On the morning of 7 November, a young Jewish man, Herschel Grynszpan, wrote a farewell postcard to his parents and put it in his pocket. Grynszpan went to a gun shop in the Rue du Faubourg St Martin, where he bought a 6.35mm revolver and a box of 25 bullets for 235 francs. They went to the German Embassy in Paris and asked to see an embassy official. After he was taken to the office of Nazi diplomat Ernst vom Rath, Grynszpan fired five bullets at Vom Rath, two of which hit him in the abdomen.
Why he did this is your homework for today.

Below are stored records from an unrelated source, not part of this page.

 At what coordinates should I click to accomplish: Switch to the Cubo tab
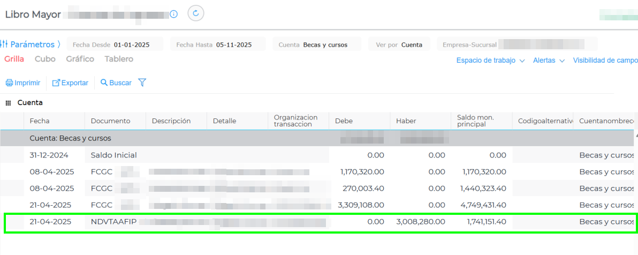click(45, 59)
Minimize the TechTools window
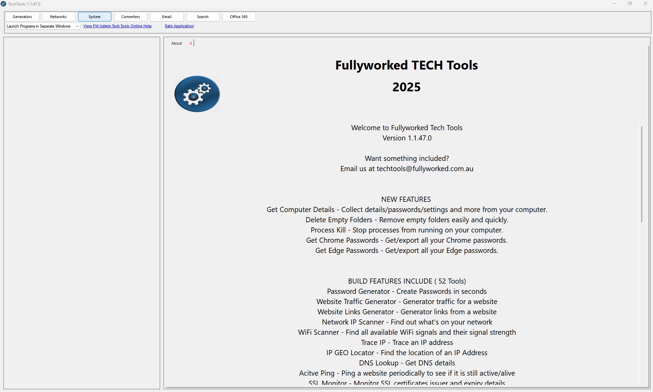The image size is (653, 392). point(615,4)
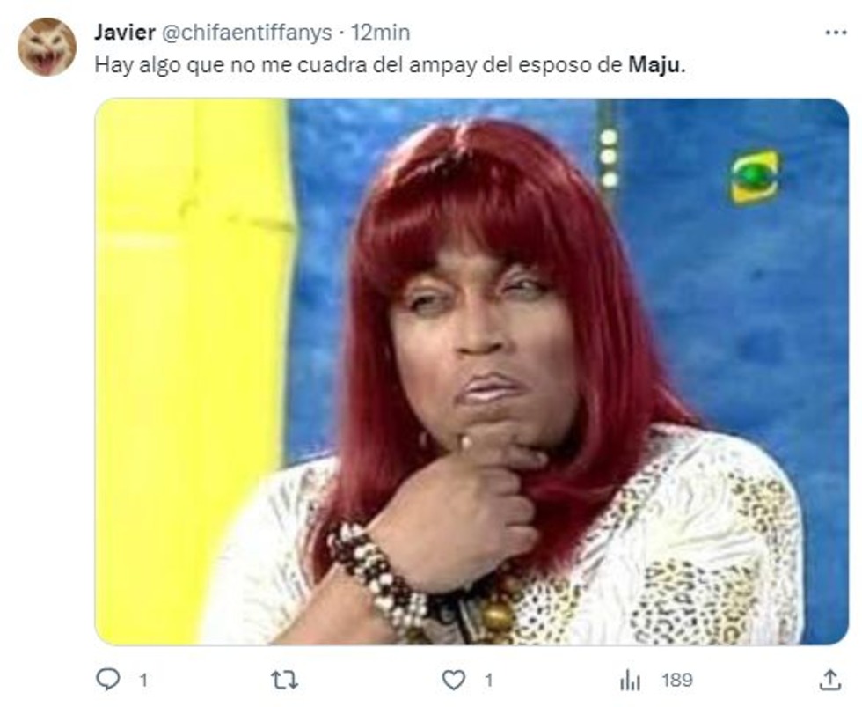Open the three-dot more options menu
The height and width of the screenshot is (707, 862).
point(836,33)
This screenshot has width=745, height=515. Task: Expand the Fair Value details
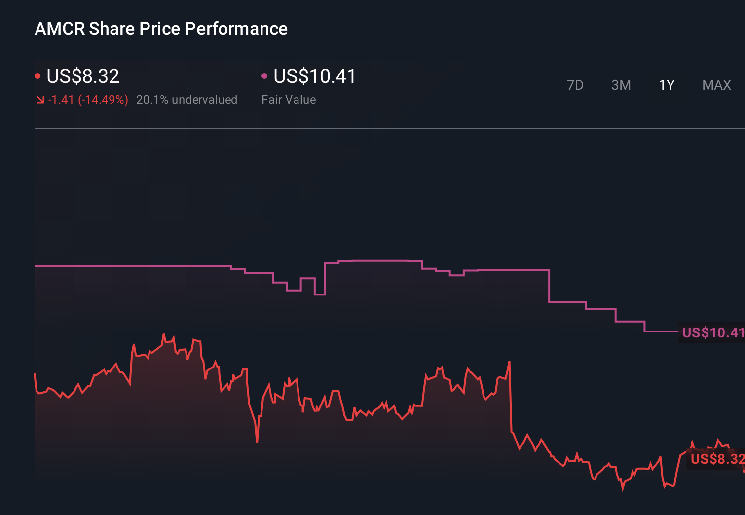pyautogui.click(x=289, y=99)
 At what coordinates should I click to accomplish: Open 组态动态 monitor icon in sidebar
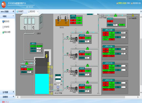pyautogui.click(x=3, y=21)
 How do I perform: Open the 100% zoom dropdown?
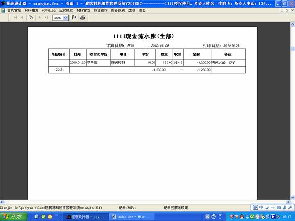point(65,18)
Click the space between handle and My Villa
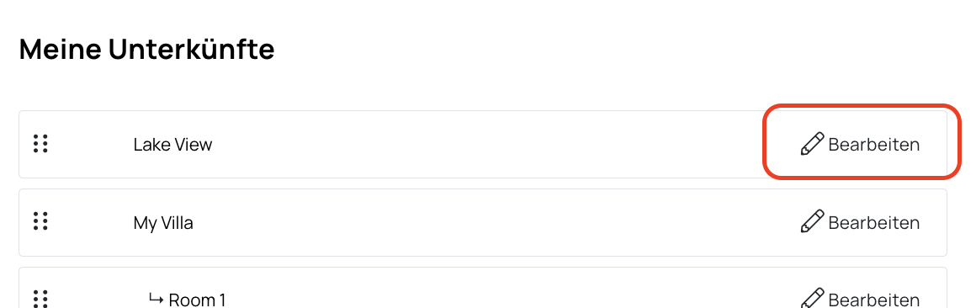 coord(91,222)
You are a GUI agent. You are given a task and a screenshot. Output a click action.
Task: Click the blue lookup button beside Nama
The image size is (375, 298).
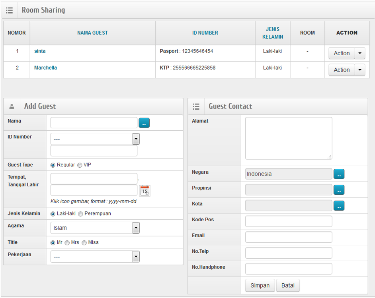coord(144,123)
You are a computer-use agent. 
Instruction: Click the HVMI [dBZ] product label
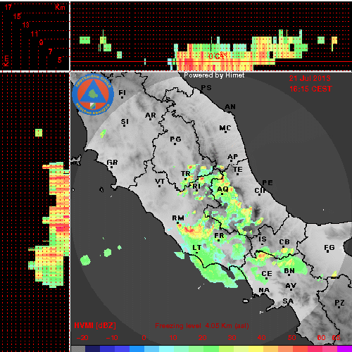pyautogui.click(x=95, y=325)
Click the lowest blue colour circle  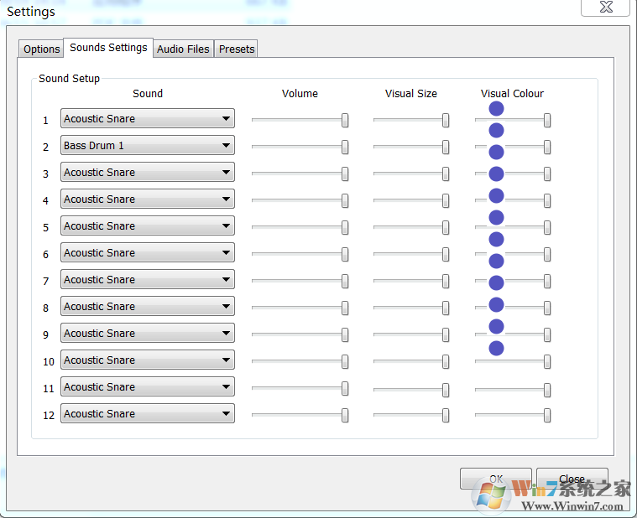(496, 349)
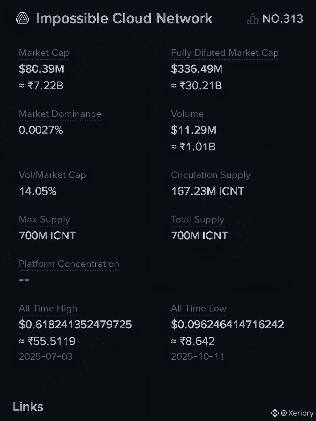Open the Max Supply definition

pos(44,219)
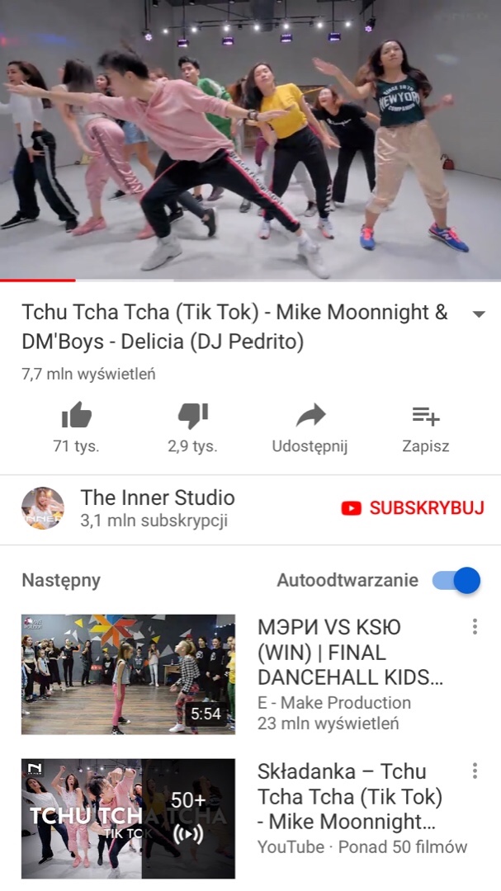
Task: Tap the video player dance frame
Action: pyautogui.click(x=250, y=139)
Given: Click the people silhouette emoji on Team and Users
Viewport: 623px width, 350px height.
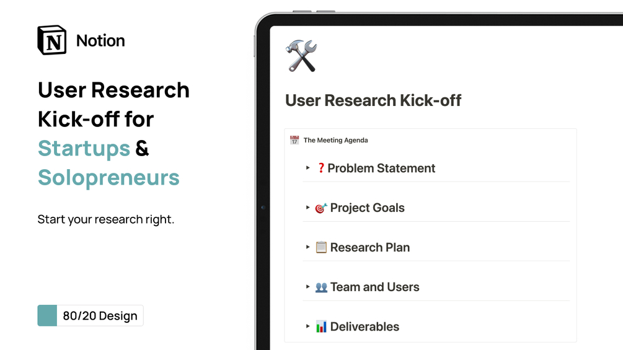Looking at the screenshot, I should pos(321,287).
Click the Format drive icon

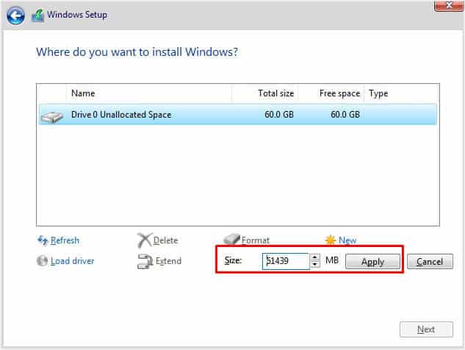[231, 239]
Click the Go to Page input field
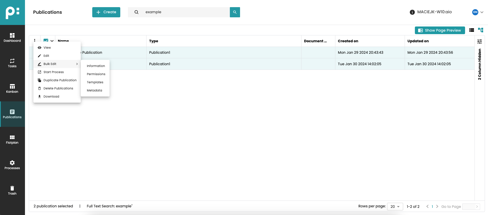Viewport: 488px width, 215px height. pyautogui.click(x=469, y=207)
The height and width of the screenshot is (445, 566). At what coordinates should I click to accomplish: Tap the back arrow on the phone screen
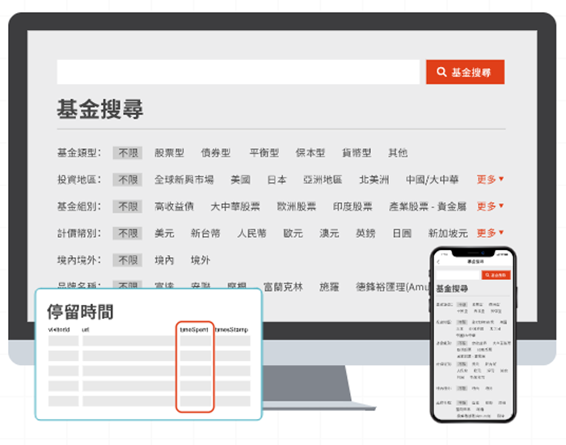(x=438, y=263)
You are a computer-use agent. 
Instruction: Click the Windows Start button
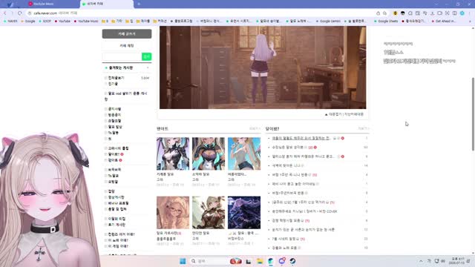183,261
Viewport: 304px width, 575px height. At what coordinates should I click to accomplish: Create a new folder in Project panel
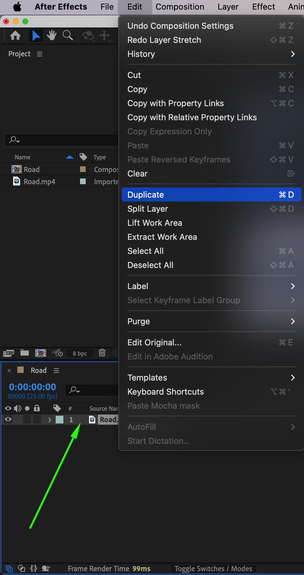pos(25,353)
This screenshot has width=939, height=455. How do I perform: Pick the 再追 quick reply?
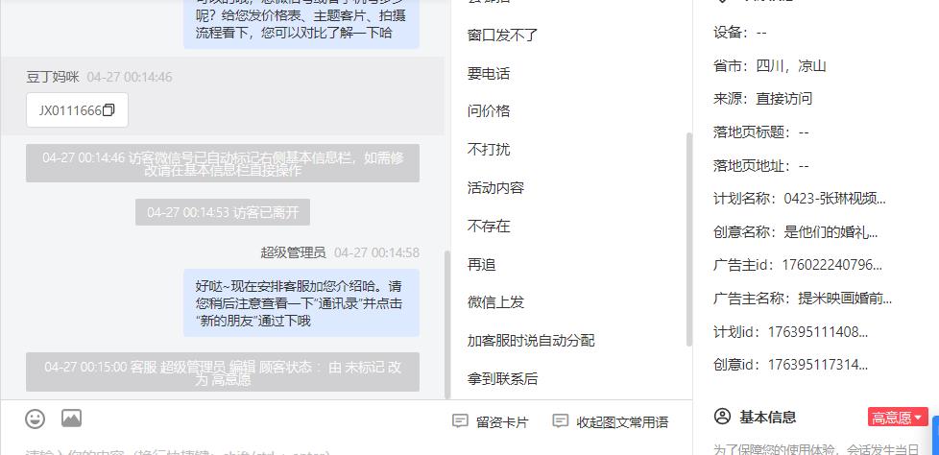[x=481, y=265]
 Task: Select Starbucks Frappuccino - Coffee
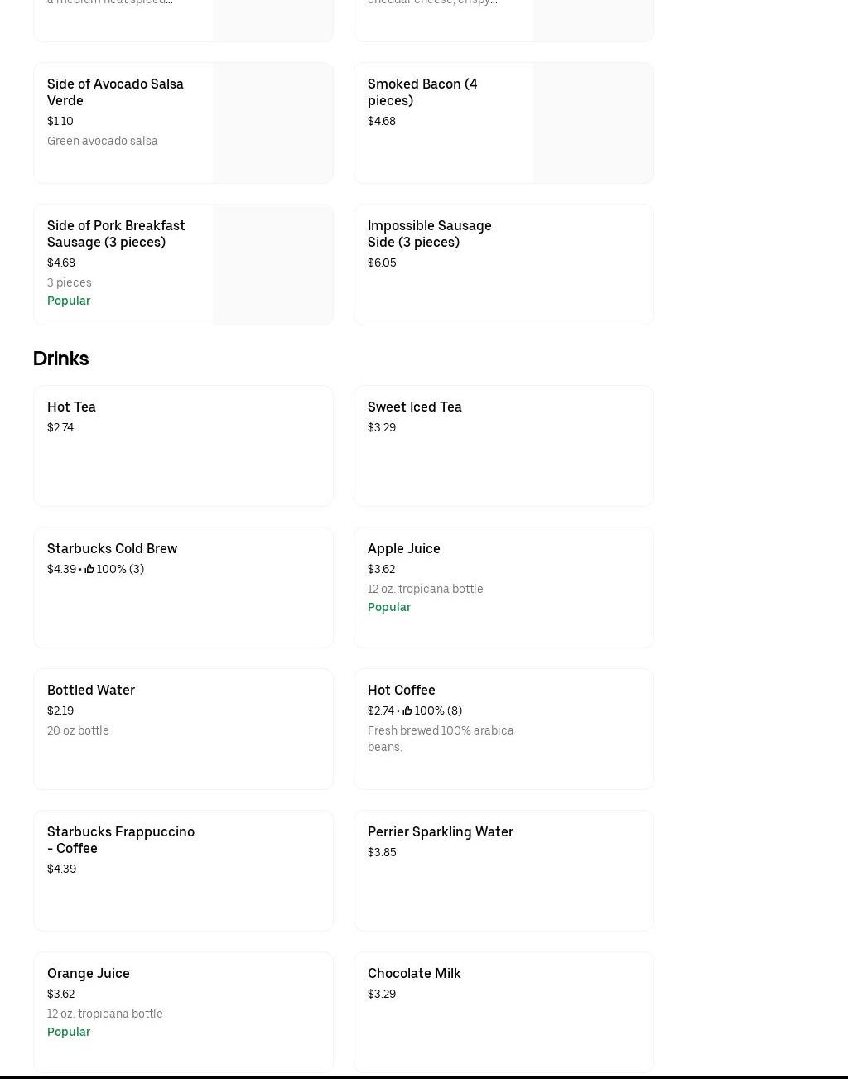click(x=121, y=840)
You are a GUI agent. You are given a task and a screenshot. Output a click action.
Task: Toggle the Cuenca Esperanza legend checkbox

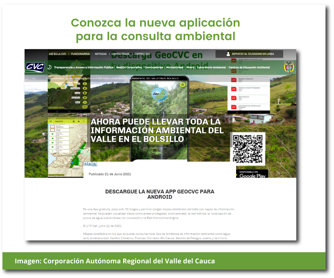click(x=52, y=126)
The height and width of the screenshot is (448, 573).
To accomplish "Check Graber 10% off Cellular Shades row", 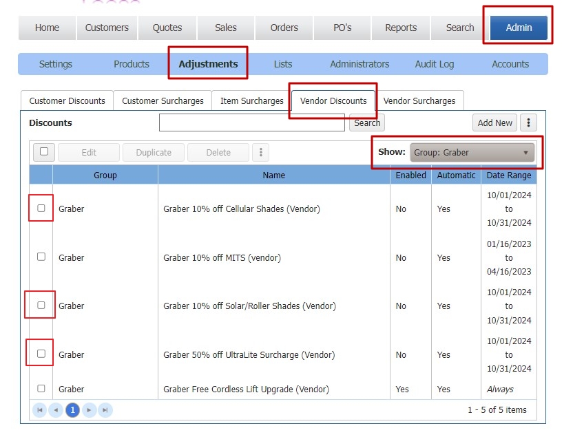I will (41, 208).
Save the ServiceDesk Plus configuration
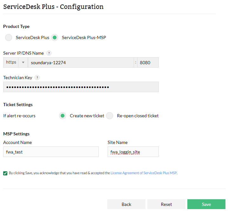The width and height of the screenshot is (228, 211). pyautogui.click(x=206, y=204)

This was the event that triggered Kristallnacht. Many will have you believe that the violence at Kristallnacht was disrupted spontaneously after and because of the killing of Vom Rath. However, I believe that Kristallnacht was planned weeks beforehand—it stands to reason it did. Many think that the violence only erupted in Germany, but there were attacks in Austria as well. In an era with no social media, where you could arrange something like this within a matter of hours, it must have been planned long prior to the date. It was well orchestrated.
The following is the impression of the British journalist Hugh Greenel of that fateful night—85 years ago, on 9 November 1938. He witnessed the events and wrote:
“Mob law ruled in Berlin throughout the afternoon and evening and hordes of hooligans indulged in an orgy of destruction. I have seen several anti-Jewish outbreaks in Germany during the last five years, but never anything as nauseating as this. Racial hatred and hysteria seemed to have taken complete hold of otherwise decent people. I saw fashionably dressed women clapping their hands and screaming with glee, while respectable middle-class mothers held up their babies to see the ‘fun’.”